Il riallineamento delle accise previsto dalla manovra entra nel vivo e produce un effetto immediato sui prezzi alla pompa: il gasolio torna a costare più della benzina. È l’esito dell’intervento fiscale scattato dal 1° gennaio, che ha aumentato la tassazione sul diesel e ridotto in misura equivalente quella sulla benzina, modificando un equilibrio che per anni aveva favorito il carburante più utilizzato da pendolari, flotte aziendali e trasporto merci.

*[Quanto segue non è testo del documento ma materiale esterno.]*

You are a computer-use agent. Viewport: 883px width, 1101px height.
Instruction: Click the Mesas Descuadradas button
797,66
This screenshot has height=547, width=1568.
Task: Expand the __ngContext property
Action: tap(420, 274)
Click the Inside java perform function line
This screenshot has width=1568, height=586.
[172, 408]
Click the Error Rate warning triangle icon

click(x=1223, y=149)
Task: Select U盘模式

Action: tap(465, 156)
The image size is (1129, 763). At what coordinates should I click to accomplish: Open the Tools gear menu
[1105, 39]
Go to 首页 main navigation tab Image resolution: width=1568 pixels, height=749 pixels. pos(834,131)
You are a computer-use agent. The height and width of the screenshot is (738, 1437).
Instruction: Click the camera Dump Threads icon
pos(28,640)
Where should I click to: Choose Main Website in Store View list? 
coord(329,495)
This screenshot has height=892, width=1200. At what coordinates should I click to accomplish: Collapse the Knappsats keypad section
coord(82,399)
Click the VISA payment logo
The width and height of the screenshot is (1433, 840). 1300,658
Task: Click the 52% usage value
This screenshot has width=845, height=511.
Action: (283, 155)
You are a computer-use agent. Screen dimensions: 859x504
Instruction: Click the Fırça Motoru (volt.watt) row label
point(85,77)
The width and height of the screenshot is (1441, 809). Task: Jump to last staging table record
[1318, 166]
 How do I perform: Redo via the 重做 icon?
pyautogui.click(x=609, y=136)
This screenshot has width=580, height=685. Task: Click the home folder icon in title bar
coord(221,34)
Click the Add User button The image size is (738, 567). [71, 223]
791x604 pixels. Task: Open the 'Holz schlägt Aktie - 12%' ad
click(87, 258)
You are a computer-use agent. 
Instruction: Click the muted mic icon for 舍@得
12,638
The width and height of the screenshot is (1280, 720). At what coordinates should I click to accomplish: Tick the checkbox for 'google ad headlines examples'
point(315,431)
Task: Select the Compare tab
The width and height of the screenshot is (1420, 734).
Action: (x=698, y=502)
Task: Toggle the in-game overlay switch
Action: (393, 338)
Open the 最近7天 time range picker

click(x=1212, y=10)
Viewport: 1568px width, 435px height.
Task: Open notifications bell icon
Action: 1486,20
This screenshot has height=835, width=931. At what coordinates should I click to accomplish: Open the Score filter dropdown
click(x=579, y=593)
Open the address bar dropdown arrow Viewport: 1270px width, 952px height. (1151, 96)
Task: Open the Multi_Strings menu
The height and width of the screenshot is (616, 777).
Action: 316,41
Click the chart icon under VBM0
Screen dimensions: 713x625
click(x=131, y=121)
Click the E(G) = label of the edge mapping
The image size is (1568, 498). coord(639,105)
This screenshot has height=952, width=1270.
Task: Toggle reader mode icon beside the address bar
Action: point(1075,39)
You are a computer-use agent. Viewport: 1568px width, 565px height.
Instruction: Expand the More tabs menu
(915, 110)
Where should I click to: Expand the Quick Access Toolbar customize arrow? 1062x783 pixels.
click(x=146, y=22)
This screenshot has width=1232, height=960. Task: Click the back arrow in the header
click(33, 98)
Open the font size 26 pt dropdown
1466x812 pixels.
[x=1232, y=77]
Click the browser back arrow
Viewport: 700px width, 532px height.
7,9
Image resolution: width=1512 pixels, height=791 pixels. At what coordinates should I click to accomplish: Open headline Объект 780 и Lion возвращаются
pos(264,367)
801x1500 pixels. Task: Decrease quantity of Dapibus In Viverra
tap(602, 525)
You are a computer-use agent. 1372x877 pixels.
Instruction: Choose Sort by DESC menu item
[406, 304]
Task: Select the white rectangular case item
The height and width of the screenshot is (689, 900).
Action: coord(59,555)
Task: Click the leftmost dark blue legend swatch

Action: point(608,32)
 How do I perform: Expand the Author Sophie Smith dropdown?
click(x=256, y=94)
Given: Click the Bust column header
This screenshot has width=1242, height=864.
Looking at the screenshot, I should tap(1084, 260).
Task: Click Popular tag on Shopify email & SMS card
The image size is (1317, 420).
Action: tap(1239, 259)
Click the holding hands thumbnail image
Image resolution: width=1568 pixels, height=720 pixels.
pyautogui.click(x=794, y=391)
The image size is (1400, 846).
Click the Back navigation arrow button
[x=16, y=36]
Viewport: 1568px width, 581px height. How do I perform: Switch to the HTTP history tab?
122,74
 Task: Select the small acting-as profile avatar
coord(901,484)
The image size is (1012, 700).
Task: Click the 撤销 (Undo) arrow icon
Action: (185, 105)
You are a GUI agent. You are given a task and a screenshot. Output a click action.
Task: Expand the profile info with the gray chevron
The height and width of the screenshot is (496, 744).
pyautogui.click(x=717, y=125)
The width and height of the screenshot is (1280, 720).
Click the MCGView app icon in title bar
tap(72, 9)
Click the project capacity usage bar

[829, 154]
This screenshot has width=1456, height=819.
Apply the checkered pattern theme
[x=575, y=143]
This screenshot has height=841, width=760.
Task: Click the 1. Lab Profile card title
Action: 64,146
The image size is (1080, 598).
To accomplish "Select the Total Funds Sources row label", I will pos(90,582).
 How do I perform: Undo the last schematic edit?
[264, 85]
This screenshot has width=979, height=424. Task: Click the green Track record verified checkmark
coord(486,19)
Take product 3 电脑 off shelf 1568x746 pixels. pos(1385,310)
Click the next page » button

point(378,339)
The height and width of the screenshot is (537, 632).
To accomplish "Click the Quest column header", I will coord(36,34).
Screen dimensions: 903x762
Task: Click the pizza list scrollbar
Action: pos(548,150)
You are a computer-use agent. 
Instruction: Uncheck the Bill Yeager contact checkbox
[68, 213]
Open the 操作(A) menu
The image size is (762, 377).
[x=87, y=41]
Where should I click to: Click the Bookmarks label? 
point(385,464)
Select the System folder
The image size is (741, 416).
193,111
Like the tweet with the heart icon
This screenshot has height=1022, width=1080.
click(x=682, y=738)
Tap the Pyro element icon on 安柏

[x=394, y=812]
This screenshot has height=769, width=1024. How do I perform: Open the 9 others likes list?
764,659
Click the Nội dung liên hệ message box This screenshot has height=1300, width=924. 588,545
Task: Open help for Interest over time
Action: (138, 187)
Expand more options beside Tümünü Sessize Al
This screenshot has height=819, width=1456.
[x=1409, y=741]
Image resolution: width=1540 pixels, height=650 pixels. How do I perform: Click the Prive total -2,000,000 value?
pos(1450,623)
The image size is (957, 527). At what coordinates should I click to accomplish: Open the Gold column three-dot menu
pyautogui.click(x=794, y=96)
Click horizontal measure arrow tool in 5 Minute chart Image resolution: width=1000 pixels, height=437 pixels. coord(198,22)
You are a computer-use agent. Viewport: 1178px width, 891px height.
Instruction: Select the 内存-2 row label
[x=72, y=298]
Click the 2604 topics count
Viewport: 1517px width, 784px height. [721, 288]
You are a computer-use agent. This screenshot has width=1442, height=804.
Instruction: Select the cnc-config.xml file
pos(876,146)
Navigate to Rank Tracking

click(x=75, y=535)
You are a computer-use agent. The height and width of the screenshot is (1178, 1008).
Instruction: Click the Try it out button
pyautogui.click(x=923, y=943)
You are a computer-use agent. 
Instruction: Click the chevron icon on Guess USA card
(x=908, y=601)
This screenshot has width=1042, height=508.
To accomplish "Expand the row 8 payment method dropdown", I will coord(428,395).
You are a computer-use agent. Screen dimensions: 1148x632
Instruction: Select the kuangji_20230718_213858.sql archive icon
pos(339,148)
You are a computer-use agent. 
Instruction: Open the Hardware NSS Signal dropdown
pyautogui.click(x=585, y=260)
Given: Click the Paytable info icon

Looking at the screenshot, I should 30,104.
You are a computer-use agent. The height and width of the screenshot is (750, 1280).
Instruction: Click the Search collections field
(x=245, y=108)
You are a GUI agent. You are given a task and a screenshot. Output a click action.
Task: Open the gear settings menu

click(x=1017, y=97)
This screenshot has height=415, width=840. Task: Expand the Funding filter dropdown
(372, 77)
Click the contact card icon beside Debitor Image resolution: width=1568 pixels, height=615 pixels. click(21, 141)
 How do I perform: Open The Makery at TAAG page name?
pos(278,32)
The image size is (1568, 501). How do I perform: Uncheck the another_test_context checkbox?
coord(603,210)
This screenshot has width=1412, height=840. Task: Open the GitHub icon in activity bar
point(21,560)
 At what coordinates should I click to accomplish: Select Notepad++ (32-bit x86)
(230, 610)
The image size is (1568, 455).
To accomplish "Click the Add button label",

Accise sui carburanti, effetto manovra: il gasolio supera la benzina alla pompa
La misura interviene sulla componente accise, lasciando invariata l’IVA, ma incidendo direttamente sul prezzo finale. L’aumento sul gasolio e la riduzione sulla benzina sono stati calibrati per un riallineamento graduale delle aliquote, in linea con obiettivi di razionalizzazione fiscale e con l’orientamento a disincentivare i carburanti più emissivi. L’effetto combinato ha ribaltato i prezzi relativi: il diesel, storicamente più conveniente, ha perso il vantaggio competitivo.
I prezzi alla pompa
I primi rilevamenti mostrano un differenziale a favore della benzina, con il gasolio che la supera di pochi centesimi al litro nel self service, dinamica replicata anche al servito. Il trasferimento dell’intervento fiscale ai listini appare rapido, segno di una catena di adeguamento che ha recepito l’impatto delle accise senza particolari ritardi.
Impatto su consumatori e imprese
Per le famiglie l’effetto è eterogeneo: chi guida auto a benzina beneficia di un lieve alleggerimento, mentre gli utenti diesel vedono crescere la spesa. Più rilevanti le ricadute per imprese e logistica, dove il gasolio resta il carburante di riferimento. L’aumento dei costi operativi potrebbe riflettersi, nel medio periodo, sui prezzi finali delle merci e sui servizi di trasporto.
Un segnale per il mercato
Oltre all’effetto immediato sui listini, il riallineamento invia un segnale strutturale al mercato: cambia la convenienza relativa delle motorizzazioni. In un contesto di transizione energetica, la leva fiscale contribuisce a orientare le scelte dei consumatori e delle flotte, accelerando il riequilibrio verso alternative meno emissive, pur in una fase in cui l’offerta elettrica e ibrida non è ancora omogeneamente accessibile.
Le prospettive
Nel breve, la volatilità dei prezzi internazionali e la stagionalità della domanda continueranno a influenzare i listini. Nel medio periodo, l’assetto delle accise diventa una variabile chiave per le decisioni di acquisto e per la pianificazione dei costi aziendali. Il sorpasso del gasolio sulla benzina, oggi di pochi centesimi, segna comunque una discontinuità: più che un’anomalia temporanea, l’avvio di una nuova normalità fiscale nel mercato dei carburanti.